Slackline Tree Protection – Save the Trees from Abrasion
Trees are the most popular anchors when it comes to slackline setup. Slacklining is not only fun but also has many benefits. However, while it’s okay to have a great slackline experience, do not forget to care for the trees.
Slackline tree protection doesn’t have to be a complicated affair. Various rules and regulations apply when slacklining. There are various aspects of the tree that you have to consider just before you settle on a given tree as your slackline anchor.
Choosing Slackline Trees and Under-slings Tree Protection
- Slackline Tree Size (Diameter) - Check that the anchor point is at least 30cm girth. Higher tensions call for larger diameters. Besides, ensure that the tree looks healthy as well as strong.
- Type of tree barks- a tree with thick barks is the best for slacklining. Be sure to remove the line when you’re not using it.
- Slings- Make sure the slings at least 5cm wide and spread them behind tree such to increase the surface area.
- Tree Protection under the Tree Slings. We discuss this factor under two methods below
Slackline Tree Protection Techniques;
As hinted above, you have to make sure that the tree can withstand the tension from the slackline, So you have to focus on the slackline tree size. You also have to make sure that you spread your slings as concentrating the at the same point means exerting too much pressure on the tree.
Our focus now in slackline tree protection is between the wrapping sling and the bark of the tree. That will come in handy in preventing or minimizing the friction between the slings and the barks or the tree itself.

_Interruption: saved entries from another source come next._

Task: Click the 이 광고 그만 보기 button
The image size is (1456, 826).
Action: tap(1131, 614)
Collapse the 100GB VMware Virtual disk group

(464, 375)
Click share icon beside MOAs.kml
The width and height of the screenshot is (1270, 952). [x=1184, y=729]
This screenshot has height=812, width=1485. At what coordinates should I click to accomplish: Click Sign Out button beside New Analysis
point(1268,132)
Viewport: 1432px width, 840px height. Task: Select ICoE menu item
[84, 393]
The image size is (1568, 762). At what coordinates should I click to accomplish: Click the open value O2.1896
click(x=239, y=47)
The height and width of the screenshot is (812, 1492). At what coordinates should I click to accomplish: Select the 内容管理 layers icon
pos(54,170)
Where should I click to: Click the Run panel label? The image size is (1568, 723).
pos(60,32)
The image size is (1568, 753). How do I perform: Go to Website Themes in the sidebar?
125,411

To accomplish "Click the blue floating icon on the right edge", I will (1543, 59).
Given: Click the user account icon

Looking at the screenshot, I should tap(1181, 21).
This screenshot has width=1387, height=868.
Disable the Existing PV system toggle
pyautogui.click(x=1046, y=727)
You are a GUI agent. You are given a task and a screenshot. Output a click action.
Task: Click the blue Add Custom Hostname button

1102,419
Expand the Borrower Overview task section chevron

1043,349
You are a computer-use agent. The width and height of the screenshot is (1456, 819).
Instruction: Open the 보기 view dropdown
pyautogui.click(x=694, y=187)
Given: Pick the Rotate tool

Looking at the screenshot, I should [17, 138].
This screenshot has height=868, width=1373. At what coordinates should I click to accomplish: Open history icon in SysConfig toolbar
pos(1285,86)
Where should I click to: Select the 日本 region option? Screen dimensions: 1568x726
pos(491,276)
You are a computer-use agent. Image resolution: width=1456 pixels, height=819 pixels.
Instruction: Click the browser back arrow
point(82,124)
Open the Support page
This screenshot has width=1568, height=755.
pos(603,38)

Slackline Tree Protection DIY
This method of protecting the barks of the slackline trees from abrasion is the easiest do. It requires only locally available materials, and you're ready to go. Get some old towels, a piece of carpet and foam. Camping mat and pieces of clothing will also do just fine.
Now there is a slight problem which fortunately has a solution. You’ll discover that the materials cannot hold on the tree by themselves. But with spring clamp, you can hold them in place before you tie the line.
If you don’t want to devise your own slackline tree protection equipment, then you can opt to go with a pre-made tree wrap. It comes handy in protecting the trees as well as the sling. What’s more, it helps to keep the tree slings from moving as you balance, walk and do all manner of slackline tricks on the webbing.
Slackline Tree Protection Benefits
The most basic advantage that comes with protecting your slacklining is to prevent damage to the tree. Vigorous tension and friction wear out the bark of the tree. What results is a wound exposing the tree to infections, dangerous insects, and other hazards. The worst case scenario would be the tree dying.
As pointed out, without a wrap around the tree, you’ll be shortening the lifespan of your best slackline. Sharp barks of the tree will cut into your nylon slackline slowly by slowly, and it will eventually break. You can imagine the danger that would expose to you.
The best way to avoid depending on trees is setting up a slackline without trees. That way, you can enjoy slacklining in your backyard on the beach and the heavy snow. You’ll also learn how to setup a slackline without trees.
In as much as you want to experience the thrill that comes with slacklining, slackline tree protection should be a priority. Be a part of those who are intent on promoting a responsible sport.